If I'm wrong so be it
An interesting attitude. I prefer to converse with people who care about getting things right.
interesting attitude. I prefer to converse with people who care about getting things right.
I have nothing wrong with that :) Thanks for clarifying and your time.You can tell a prototype-based language because it lets you implement and override methods on _individual objects, not just on classes. (Prototype languages may not even have classes at all; JS didn’t until recently.)
There aren’t many such languages. Self was the first, then there’s JS. Several languages for writing text adventures use prototypes, like Inform, because it’s a very useful feature for such games (e.g. you can override the verb “drop” for the bottle-of-nitroglycerin object, without having to give it a special one-off subclass.)
Overriding methods per object in Nim can happen, sometimes I've seen this sort of handmade vtablish thing:
import sugar, strformat
type
Nimterface = object
m: proc(x:int):string{.nimcall.}
proc call(o: Nimterface,x:int):string = o.m(x)
let obj1 = Nimterface(m:(x:int)=> &"one:{x}")

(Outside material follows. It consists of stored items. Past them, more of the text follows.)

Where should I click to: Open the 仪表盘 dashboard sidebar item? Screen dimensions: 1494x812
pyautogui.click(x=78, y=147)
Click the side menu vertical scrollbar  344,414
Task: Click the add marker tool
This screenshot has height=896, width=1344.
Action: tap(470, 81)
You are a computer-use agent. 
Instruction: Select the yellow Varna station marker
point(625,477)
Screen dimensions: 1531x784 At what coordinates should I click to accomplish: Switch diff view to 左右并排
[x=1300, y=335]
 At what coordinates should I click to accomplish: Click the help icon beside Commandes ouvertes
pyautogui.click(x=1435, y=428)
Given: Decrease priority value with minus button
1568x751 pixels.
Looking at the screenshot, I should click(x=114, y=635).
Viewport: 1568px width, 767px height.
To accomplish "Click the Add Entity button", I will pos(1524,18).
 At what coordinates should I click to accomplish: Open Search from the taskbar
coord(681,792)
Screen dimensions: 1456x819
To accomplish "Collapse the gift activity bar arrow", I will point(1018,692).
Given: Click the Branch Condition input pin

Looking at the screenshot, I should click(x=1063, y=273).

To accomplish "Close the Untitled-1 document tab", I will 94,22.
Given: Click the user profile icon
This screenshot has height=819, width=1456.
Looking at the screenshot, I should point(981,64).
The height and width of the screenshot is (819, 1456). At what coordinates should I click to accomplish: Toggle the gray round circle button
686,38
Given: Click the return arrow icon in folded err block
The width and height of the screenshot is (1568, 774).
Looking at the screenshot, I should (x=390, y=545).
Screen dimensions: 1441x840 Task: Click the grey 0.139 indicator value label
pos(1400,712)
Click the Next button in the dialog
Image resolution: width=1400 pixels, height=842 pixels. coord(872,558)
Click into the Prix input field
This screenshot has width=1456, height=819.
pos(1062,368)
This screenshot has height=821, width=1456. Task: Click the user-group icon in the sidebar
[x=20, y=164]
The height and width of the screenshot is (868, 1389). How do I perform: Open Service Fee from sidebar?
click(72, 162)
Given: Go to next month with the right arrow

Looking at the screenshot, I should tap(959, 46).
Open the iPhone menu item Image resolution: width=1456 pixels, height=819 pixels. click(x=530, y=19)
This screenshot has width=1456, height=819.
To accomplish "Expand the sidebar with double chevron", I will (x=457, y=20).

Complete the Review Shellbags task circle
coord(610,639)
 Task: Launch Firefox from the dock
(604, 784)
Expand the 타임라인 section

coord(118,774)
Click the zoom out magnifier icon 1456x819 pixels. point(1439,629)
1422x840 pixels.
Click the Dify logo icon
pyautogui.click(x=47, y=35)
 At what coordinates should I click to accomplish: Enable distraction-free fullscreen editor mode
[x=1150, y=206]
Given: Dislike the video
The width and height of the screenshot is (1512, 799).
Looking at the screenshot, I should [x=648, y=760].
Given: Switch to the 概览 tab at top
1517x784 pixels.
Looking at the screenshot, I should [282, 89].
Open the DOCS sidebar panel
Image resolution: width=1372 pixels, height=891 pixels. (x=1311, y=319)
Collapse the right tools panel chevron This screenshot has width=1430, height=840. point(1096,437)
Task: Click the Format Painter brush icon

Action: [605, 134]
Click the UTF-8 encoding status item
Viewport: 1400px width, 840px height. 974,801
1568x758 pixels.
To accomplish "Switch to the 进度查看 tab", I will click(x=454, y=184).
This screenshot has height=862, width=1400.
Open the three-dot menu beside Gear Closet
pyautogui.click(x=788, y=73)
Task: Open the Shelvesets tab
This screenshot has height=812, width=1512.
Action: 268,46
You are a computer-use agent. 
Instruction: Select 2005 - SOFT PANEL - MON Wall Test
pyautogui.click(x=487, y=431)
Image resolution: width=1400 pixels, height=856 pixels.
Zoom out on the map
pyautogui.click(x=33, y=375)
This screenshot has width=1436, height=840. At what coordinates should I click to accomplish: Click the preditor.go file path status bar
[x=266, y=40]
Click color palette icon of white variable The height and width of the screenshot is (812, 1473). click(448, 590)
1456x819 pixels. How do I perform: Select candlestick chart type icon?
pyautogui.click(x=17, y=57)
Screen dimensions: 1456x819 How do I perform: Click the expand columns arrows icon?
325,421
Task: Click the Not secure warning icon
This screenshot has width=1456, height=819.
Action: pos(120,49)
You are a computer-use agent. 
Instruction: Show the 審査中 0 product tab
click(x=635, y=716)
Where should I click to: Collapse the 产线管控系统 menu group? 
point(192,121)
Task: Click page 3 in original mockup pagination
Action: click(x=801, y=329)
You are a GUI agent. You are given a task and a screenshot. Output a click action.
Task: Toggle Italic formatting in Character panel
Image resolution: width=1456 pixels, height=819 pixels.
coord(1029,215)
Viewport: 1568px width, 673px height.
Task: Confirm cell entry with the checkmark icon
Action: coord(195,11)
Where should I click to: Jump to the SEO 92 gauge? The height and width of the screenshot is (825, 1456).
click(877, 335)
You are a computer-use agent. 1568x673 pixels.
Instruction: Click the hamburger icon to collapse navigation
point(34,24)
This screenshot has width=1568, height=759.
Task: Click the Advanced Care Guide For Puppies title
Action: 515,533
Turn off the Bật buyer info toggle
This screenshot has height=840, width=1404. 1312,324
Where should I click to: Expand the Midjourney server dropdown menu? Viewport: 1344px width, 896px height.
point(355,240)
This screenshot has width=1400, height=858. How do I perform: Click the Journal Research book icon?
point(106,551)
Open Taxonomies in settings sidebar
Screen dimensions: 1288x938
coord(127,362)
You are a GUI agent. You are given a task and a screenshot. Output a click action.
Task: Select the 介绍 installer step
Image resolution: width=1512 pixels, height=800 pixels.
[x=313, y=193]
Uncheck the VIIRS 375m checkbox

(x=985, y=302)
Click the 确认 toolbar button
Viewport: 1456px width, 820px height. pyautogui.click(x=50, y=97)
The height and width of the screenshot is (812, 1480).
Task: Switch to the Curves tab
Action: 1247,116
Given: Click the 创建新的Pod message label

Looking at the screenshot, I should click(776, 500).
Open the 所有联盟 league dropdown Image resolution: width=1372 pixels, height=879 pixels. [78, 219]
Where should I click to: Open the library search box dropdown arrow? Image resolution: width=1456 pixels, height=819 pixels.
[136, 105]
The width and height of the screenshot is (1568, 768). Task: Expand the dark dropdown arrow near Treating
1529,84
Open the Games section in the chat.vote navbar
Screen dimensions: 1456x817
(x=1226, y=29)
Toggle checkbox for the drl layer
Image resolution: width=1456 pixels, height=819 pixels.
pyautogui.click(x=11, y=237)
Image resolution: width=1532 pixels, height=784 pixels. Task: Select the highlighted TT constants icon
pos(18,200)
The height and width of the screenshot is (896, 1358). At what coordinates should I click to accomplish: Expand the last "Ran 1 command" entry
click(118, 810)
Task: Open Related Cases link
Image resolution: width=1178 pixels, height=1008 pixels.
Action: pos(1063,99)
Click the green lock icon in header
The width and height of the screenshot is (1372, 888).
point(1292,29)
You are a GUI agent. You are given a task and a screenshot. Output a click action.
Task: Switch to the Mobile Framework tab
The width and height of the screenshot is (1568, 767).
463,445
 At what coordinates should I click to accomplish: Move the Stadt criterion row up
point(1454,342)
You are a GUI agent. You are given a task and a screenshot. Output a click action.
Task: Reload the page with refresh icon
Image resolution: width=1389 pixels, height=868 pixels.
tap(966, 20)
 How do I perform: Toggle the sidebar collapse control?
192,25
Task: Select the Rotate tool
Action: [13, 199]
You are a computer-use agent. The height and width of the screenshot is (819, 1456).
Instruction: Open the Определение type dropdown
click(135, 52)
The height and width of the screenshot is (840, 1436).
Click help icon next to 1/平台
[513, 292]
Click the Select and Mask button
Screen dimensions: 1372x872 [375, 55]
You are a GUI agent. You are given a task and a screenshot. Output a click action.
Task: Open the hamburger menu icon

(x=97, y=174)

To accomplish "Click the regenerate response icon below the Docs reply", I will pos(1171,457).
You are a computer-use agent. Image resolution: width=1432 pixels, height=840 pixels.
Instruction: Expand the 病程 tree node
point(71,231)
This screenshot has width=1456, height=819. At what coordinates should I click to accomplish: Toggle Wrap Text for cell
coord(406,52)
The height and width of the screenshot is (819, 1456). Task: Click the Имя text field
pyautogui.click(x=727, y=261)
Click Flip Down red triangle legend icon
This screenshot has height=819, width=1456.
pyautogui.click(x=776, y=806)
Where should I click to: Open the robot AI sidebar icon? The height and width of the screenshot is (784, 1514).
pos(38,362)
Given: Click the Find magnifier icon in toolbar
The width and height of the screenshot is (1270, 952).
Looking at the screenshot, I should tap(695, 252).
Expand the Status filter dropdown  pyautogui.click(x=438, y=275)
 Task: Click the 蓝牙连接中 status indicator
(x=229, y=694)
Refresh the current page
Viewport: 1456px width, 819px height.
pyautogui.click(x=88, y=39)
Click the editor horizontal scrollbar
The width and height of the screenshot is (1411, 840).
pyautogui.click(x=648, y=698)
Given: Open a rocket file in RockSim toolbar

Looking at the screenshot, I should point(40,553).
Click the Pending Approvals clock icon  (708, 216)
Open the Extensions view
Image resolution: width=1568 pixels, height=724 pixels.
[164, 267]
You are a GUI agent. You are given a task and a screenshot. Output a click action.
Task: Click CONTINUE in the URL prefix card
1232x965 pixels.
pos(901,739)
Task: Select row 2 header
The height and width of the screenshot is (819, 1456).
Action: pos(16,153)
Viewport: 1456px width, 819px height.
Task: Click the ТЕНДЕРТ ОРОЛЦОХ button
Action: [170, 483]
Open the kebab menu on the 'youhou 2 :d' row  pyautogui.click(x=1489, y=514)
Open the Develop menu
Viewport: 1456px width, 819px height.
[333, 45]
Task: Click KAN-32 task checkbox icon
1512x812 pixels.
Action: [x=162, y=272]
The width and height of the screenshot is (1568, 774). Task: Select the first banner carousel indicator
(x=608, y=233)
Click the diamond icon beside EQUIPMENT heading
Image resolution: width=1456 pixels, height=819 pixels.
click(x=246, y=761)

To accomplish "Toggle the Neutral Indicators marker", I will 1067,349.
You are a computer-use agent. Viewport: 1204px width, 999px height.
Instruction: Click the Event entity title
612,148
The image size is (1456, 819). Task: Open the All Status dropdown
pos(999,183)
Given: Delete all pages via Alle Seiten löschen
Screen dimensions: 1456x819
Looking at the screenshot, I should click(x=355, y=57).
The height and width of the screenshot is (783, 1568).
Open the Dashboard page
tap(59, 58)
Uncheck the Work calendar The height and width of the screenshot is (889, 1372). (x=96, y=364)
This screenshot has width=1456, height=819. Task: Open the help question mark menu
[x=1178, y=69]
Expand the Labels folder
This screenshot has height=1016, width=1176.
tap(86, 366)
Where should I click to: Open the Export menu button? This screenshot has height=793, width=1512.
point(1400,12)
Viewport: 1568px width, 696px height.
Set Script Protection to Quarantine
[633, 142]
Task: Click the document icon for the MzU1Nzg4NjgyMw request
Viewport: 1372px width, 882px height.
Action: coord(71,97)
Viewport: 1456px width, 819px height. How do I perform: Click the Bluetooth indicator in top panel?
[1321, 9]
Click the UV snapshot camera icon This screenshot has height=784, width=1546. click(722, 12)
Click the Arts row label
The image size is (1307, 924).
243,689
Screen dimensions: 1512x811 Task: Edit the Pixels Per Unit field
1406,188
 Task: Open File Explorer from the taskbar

let obj2 = Nimterface(m:(x:int)=> &"two:{2*x}")
echo obj1.call(5)
echo obj2.call(7)
That's a bit prototype ish Aha. Yes. You'd need to overload the dot operator for that, and do your own lookup of fields in a table somewhere with bookkeeping of types and raw pointers to the value? Bit more involved.
None of what I'm saying is to imply that nim "is a" oo or proto language, more wondering how easily/cleanly one could emulate/replace those behaviours.